Zookeper的客戶端程序有多種不同語言的版本,C和JAVA。因爲平時在項目中接觸的比較多的是C語言開發,所以在這裏也就主要對C語言的客戶端程序進行分析


Zookeeper的C語言的客戶端代碼在解壓後的zookeeper壓縮包src/c目錄下,在該目錄下可以通過./configure, make&sudo make install來安裝程序。安裝好了之後,主要有兩個執行程序:cli_mt, cli_st。需要注意的是,這兩個程序分別需要鏈接libzookeeper_mt.so.2,libzookeeper_st.so.2。所以在運行的時候可能需要通過export LD_LIBRARY_PATH來指定路徑


這裏我們首先來分析該客戶端程序的Log機制,其主要實現文件爲src/c/include/zookeeper_log.h, src/c/src/zk_log.c,在zookeeper.c中定義了可選的LogLevel:

	typedef enum {ZOO_LOG_LEVEL_ERROR=1,ZOO_LOG_LEVEL_WARN=2,ZOO_LOG_LEVEL_INFO=3,ZOO_LOG_LEVEL_DEBUG=4} ZooLogLevel;

並且從zookeeper_log.h的宏定義我們可以知道,log的實現主要是由log_message這個函數來實現的

#define LOG_ERROR(x) if(logLevel>=ZOO_LOG_LEVEL_ERROR) \
    log_message(ZOO_LOG_LEVEL_ERROR,__LINE__,__func__,format_log_message x)
#define LOG_WARN(x) if(logLevel>=ZOO_LOG_LEVEL_WARN) \
    log_message(ZOO_LOG_LEVEL_WARN,__LINE__,__func__,format_log_message x)
#define LOG_INFO(x) if(logLevel>=ZOO_LOG_LEVEL_INFO) \
    log_message(ZOO_LOG_LEVEL_INFO,__LINE__,__func__,format_log_message x)
#define LOG_DEBUG(x) if(logLevel==ZOO_LOG_LEVEL_DEBUG) \
    log_message(ZOO_LOG_LEVEL_DEBUG,__LINE__,__func__,format_log_message x)
而log_message函數的實現主要是在zk_log.c文件中,我們主要來分析以下zk_log.c這個文件。

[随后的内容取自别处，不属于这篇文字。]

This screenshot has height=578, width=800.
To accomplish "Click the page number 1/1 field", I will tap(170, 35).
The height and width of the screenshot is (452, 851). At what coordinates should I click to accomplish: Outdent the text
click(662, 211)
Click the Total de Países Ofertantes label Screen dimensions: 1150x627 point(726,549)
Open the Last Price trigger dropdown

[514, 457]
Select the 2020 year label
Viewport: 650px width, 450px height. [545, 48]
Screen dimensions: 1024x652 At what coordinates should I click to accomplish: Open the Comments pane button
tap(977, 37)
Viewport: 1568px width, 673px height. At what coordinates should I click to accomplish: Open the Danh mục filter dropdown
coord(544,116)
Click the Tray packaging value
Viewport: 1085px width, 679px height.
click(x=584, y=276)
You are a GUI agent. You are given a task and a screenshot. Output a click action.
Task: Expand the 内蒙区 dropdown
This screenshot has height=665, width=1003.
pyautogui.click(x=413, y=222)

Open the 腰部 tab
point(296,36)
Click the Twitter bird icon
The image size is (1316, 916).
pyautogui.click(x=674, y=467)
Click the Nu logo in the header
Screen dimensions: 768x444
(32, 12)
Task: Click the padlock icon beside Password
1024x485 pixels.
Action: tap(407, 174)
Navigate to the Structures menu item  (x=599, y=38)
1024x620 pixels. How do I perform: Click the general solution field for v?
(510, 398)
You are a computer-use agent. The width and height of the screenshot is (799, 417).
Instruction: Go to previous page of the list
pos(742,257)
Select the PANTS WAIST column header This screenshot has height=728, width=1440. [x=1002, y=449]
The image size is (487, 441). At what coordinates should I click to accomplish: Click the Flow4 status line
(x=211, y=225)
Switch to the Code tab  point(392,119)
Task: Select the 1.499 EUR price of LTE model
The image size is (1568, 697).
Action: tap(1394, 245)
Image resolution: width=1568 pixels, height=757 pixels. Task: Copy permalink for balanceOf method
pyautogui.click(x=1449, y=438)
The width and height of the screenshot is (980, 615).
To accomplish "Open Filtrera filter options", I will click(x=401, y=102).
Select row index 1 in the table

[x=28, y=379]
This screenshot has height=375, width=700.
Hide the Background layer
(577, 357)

__attribute__((constructor)) void prepareTSDKeys() {
    pthread_key_create (&time_now_buffer, freeBuffer);
    pthread_key_create (&format_log_msg_buffer, freeBuffer);
}
這裏,我們可以看到使用了pthread_key_create來創建專屬於每一個線程的time_now_buffer和format_log_msg_buffer變量。這是爲什麼呢?因爲如果在多線程的環境下,當多個線程並行的調用Log函數時,由於log信息裏面包含了打印log的時間戳,而該時間戳是程序經過格式化後的數據:

static const char* time_now(char* now_str){
    struct timeval tv;
    struct tm lt;
    time_t now = 0;
    size_t len = 0;

    gettimeofday(&tv,0);

    now = tv.tv_sec;
    localtime_r(&now, <);

    // clone the format used by log4j ISO8601DateFormat
    // specifically: "yyyy-MM-dd HH:mm:ss,SSS"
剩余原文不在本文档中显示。